EXERCISE MATERIAL:
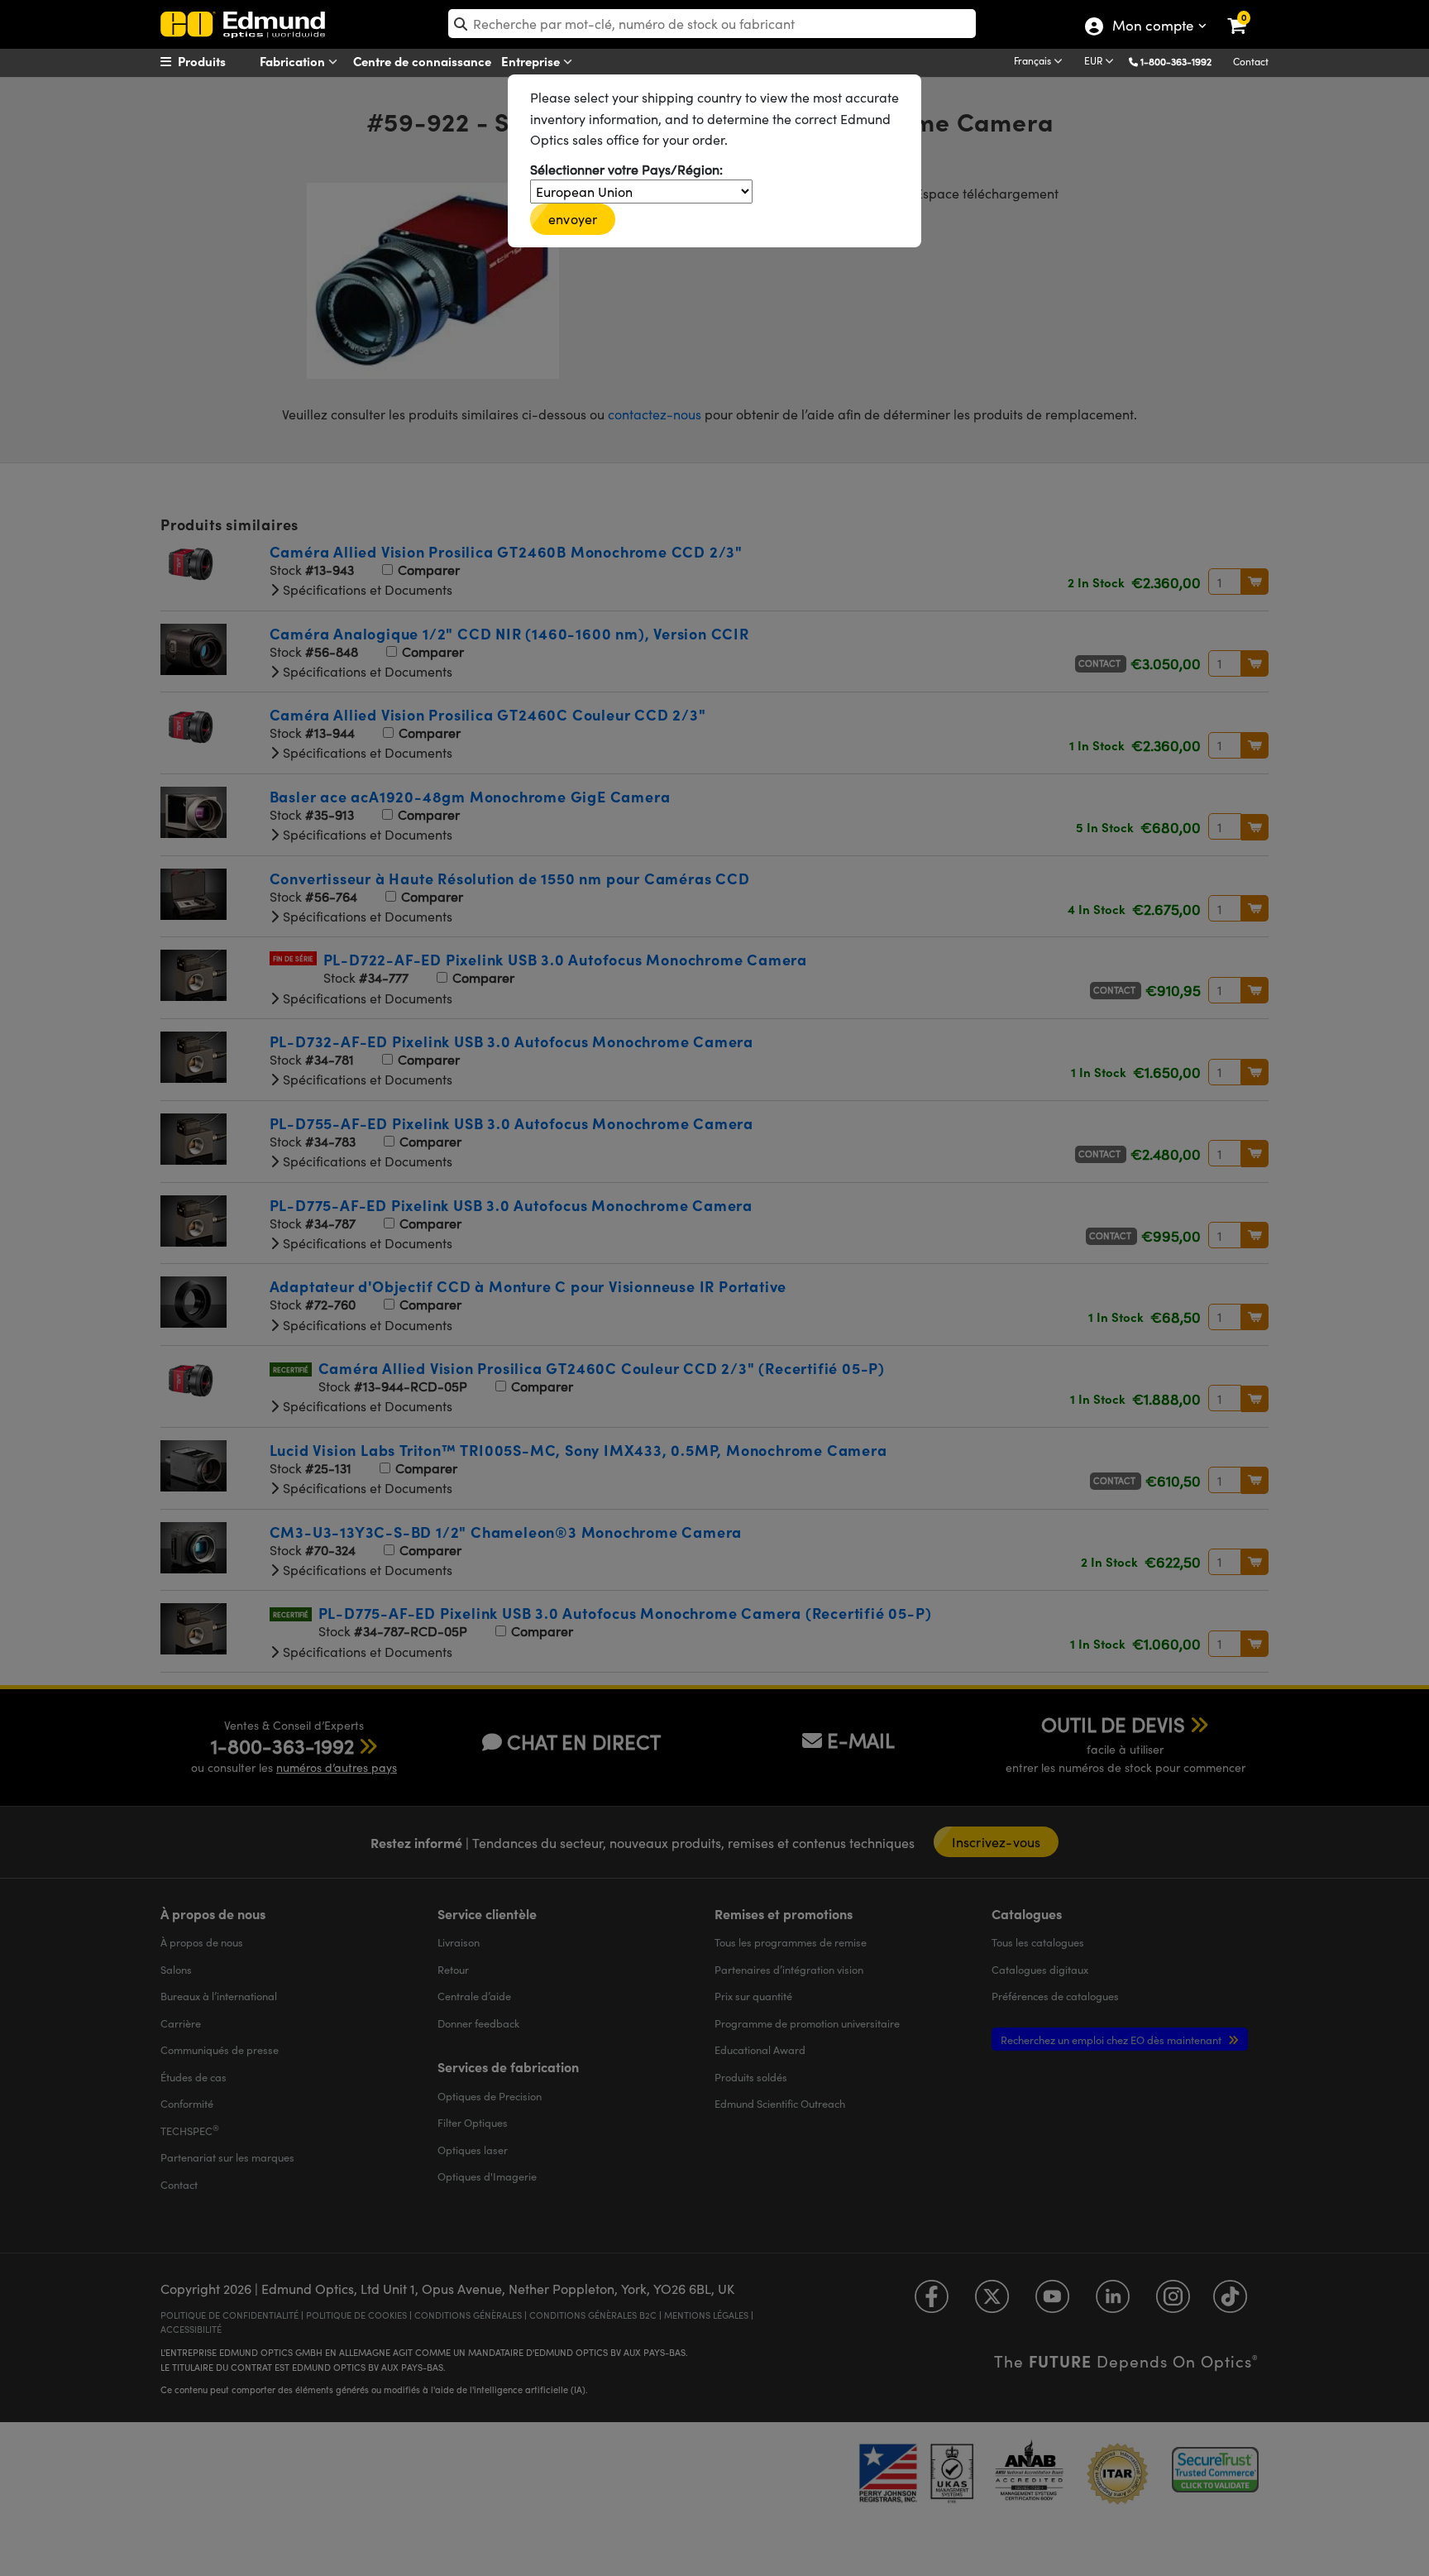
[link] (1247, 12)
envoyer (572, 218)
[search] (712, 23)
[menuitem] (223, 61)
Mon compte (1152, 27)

...

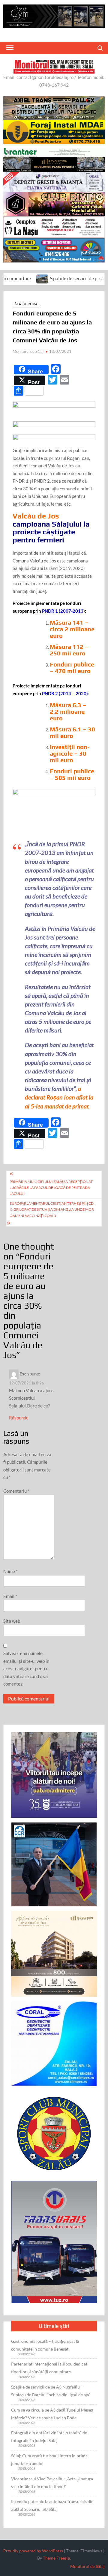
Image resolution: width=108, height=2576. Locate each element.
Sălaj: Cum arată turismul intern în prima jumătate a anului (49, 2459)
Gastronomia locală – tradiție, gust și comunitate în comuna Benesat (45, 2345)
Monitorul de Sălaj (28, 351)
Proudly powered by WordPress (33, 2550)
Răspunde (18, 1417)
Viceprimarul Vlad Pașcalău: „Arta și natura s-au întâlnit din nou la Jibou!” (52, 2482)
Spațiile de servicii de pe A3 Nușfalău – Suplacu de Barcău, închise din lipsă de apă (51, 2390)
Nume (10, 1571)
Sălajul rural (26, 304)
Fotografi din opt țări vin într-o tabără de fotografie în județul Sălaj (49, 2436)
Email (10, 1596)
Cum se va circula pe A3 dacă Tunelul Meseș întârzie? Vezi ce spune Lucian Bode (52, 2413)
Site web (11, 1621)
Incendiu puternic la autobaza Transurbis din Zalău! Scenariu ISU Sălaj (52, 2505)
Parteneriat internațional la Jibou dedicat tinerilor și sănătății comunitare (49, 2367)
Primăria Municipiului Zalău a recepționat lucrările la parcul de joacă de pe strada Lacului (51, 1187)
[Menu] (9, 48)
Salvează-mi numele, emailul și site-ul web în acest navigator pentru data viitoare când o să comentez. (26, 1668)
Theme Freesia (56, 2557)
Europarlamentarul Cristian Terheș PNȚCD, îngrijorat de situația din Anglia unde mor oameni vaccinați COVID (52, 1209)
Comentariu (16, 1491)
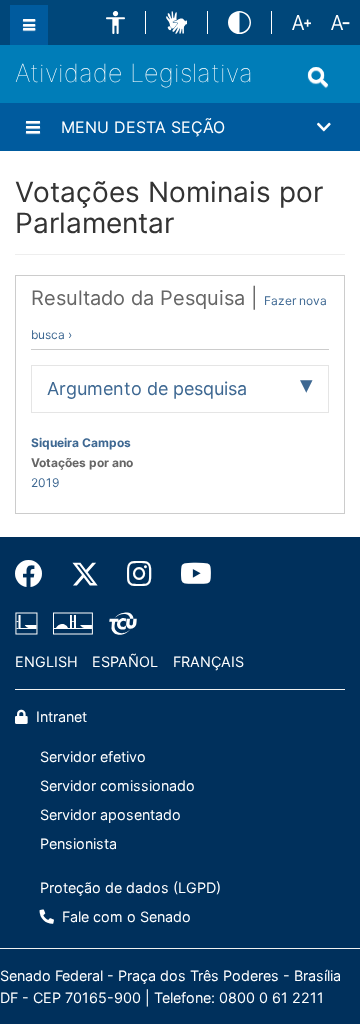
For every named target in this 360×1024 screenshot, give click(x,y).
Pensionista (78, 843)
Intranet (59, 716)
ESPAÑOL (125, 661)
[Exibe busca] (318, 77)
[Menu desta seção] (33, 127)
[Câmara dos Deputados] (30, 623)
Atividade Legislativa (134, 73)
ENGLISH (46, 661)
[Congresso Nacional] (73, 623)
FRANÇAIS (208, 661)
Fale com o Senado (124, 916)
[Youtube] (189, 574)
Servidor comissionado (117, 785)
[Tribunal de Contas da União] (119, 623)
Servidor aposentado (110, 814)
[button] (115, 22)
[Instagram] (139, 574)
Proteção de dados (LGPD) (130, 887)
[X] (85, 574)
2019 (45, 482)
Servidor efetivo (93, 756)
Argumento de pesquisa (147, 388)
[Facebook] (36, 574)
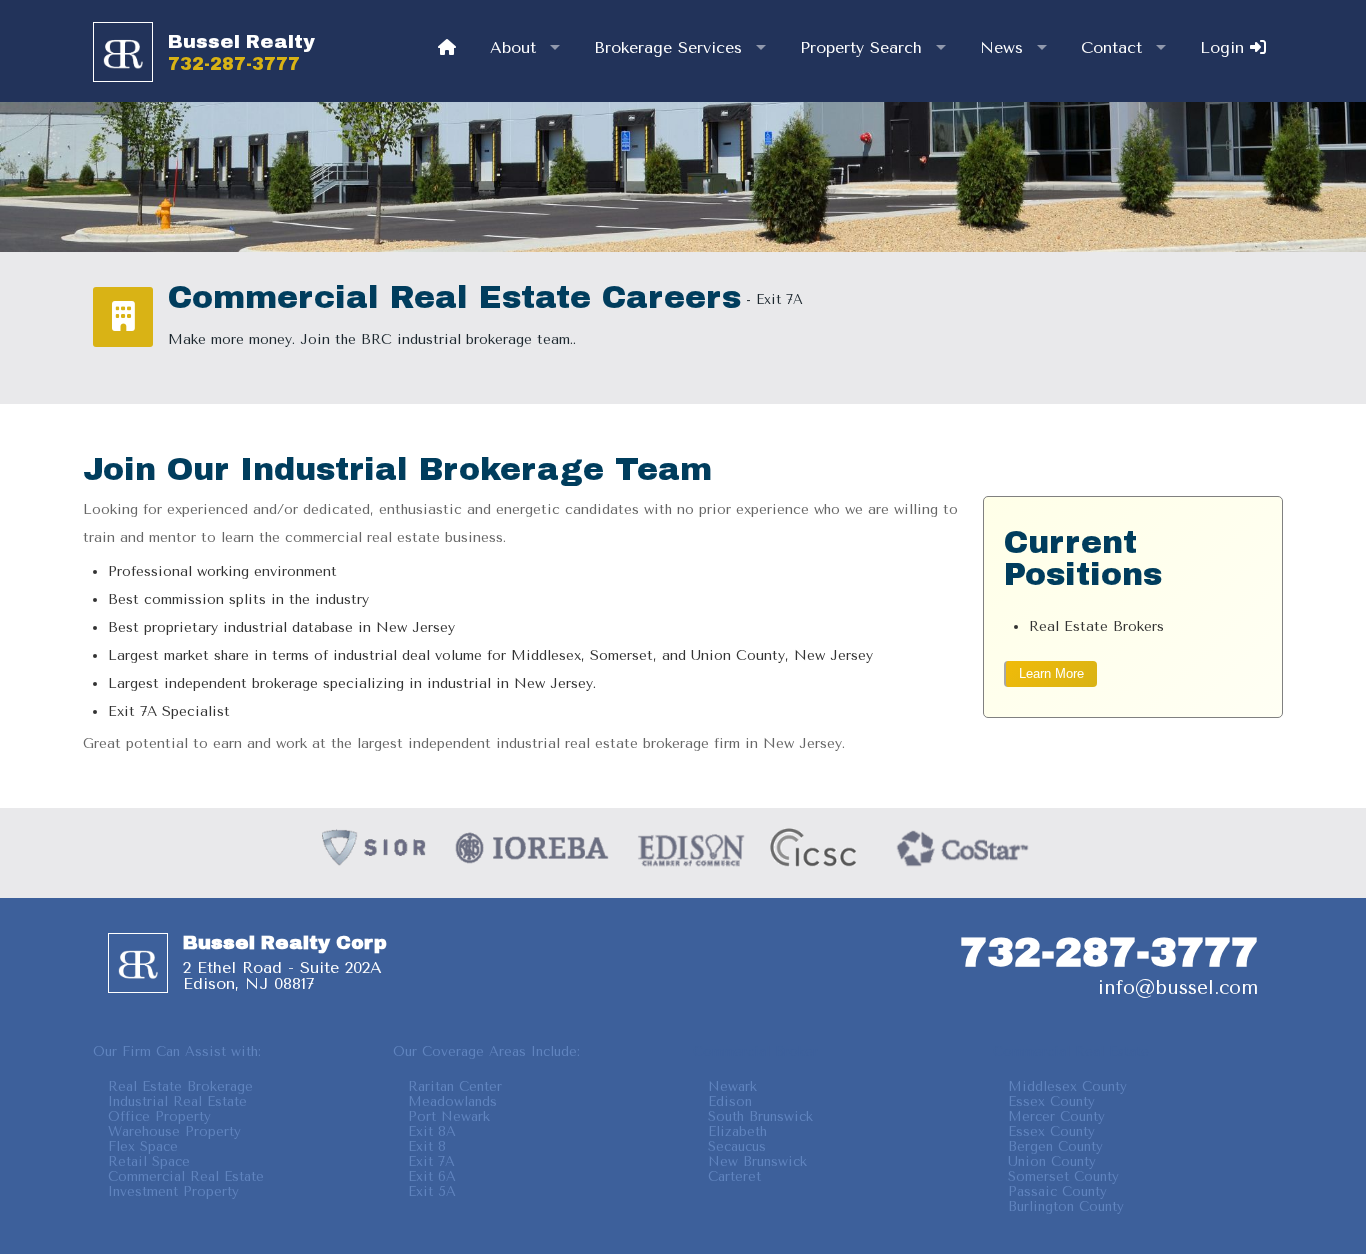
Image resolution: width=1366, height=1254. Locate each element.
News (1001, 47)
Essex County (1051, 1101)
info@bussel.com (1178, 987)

* * *

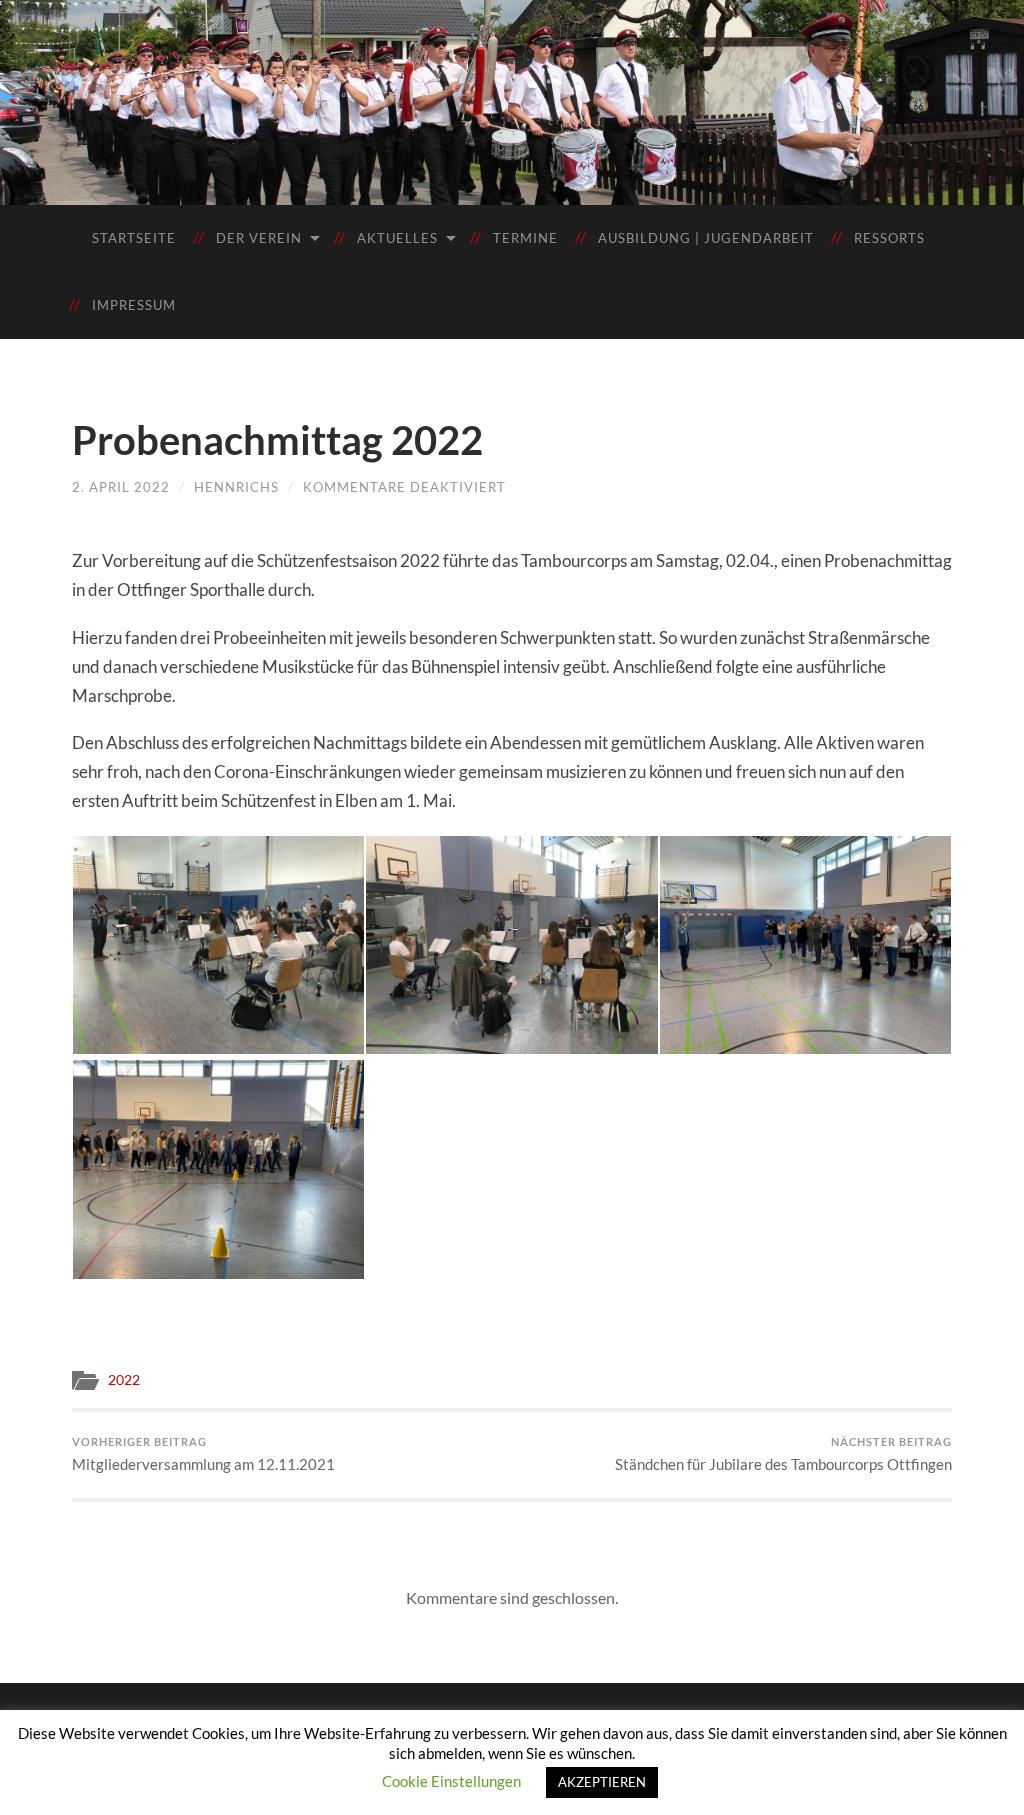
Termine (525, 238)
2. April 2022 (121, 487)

WORK REQUEST:
Each line above that contains the word "height" should be copied.

RESULT FOR THIS TASK:
Image resolution: width=108, height=2576. Locate each element.
Image resolution: width=1366, height=1254. Locate each element.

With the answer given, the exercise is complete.